ESTRATTO DEL TESTO:
Il crollo della monarchia borbonica per mano di Garibaldi si instaura in un momento in cui già le grandi famiglie stavano assistendo al "volo delle rondini", la vendita dei latifondi per mantenere uno stile di vita assai dispendioso; vittima del più spettacolare volo di rondini che si ricordasse in Sicilia è Tancredi, nipote di Fabrizio, il cui padre aveva devastato un immenso patrimonio.

E'Tancredi, nel primo capitolo, a pronunciare una delle battute più famose è più spesso mal ripetuta della storia della letteratura italiana: annunciando allo zio la sua decisione di unirsi ai garibaldini, afferma "Se non ci siamo anche noi, quelli ti combinano la repubblica. Se vogliamo che tutto rimanga come è, bisogna che tutto cambi. Mi sono spiegato?"

Calcolatore, opportunista, cinico, affascinante, Tancredi di Falconeri si presenta subito come una personalità forte, nonostante la sua giovanissima età, che vuole scappare al destino di decadenza del suo mondo e della sua terra; gli mancano però i soldi per affrontare il salto e un possibile matrimonio con Concetta, una delle figlie del principe Fabrizio, non gli permetterebbe l'agiatezza necessaria. Forse Fabrizio vuole bene a Concetta, se per lui è possibile parlare di affetto, e Concetta sicuramente è attratta da Fabrizio, ma è attratta come può esserlo una rigida gattopardina, ancora legata al mondo morente della nobiltà siciliana, ai suoi canoni ed ai suoi legami sconvolti da Garibaldi. In estate, quando tutto è compiuto e la Sicilia è ormai terra dei Savoia, la consueta villeggiatura estiva a Donnafugata, un feudo di famiglia, muta i destini dei protagonisti. Nella scena irrompono don Calogero Sedara, borghese affarista che approfitta della poca dimestichezza di molti nobili nel gestire i beni per creare il suo impero economico, e sua figlia Angelica. Giovanissima, sensuale più che bella, Angelica colpisce doppiamente Tancredi, con il fascino e con il patrimonio; l'educazione a Firenze l'ha resa accettabile per un'entrata in società tramite matrimonio. Anche lei cinica, anche lei calcolatrice, scorge in Tancredi il mezzo per crearsi un ruolo sociale insperabile fino a pochi anni prima. Don Fabrizio vede il crollo delle speranze di Concetta, e freddamente non interviene, acconsentendo al matrimonio di Tancredi ed Angelica; sa che il nipote può lasciare la Sicilia per una carriera politica a Roma e non vuole frenarlo.

MATERIALE DI PARTENZA:
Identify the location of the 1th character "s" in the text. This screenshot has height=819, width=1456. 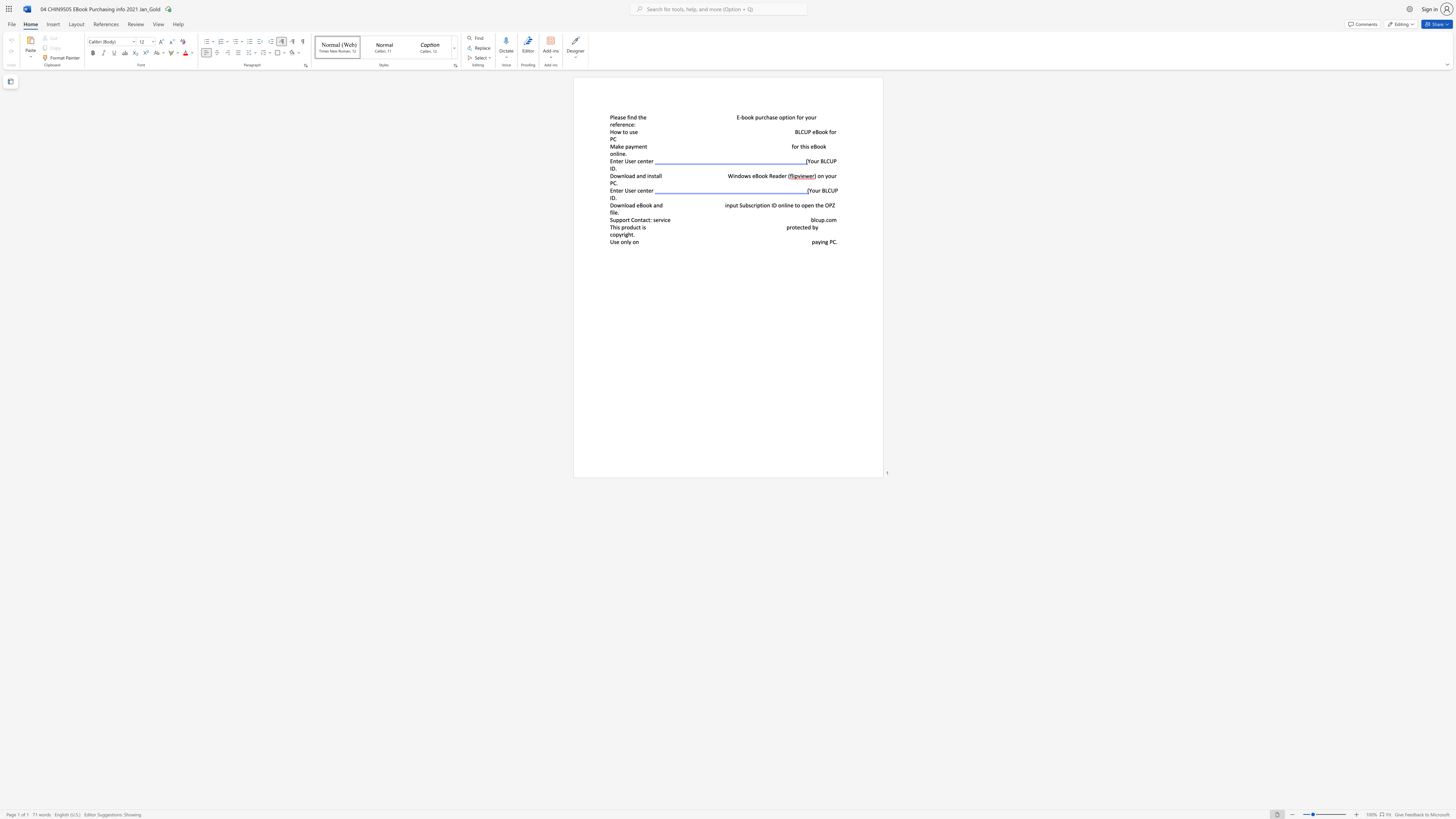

CONSEGNA 1: Ricopia senza alcuna modifica, dall'estratto su Tancredi, tutto ciò che va da "Il crollo della" giù fino a "un immenso patrimonio.".
CONSEGNA 2: Per ognuna delle affermazioni seguenti, rispondi sì o no a seconda che concordi con l'estratto su Tancredi, e cita alla lettera le parole che lo decidono: (a) il padre di Tancredi aveva dissipato un grande patrimonio; (b) Angelica aveva ricevuto la sua educazione a Roma; (c) don Fabrizio si oppone al matrimonio tra Tancredi e Angelica.
Il materiale riportato qui sopra non è necessario.

RISPOSTA COMPLETA 1:
Il crollo della monarchia borbonica per mano di Garibaldi si instaura in un momento in cui già le grandi famiglie stavano assistendo al "volo delle rondini", la vendita dei latifondi per mantenere uno stile di vita assai dispendioso; vittima del più spettacolare volo di rondini che si ricordasse in Sicilia è Tancredi, nipote di Fabrizio, il cui padre aveva devastato un immenso patrimonio.

RISPOSTA COMPLETA 2:
(a) Sì: "il cui padre aveva devastato un immenso patrimonio".
(b) No: "l'educazione a Firenze l'ha resa accettabile per un'entrata in società tramite matrimonio".
(c) No: "freddamente non interviene, acconsentendo al matrimonio di Tancredi ed Angelica".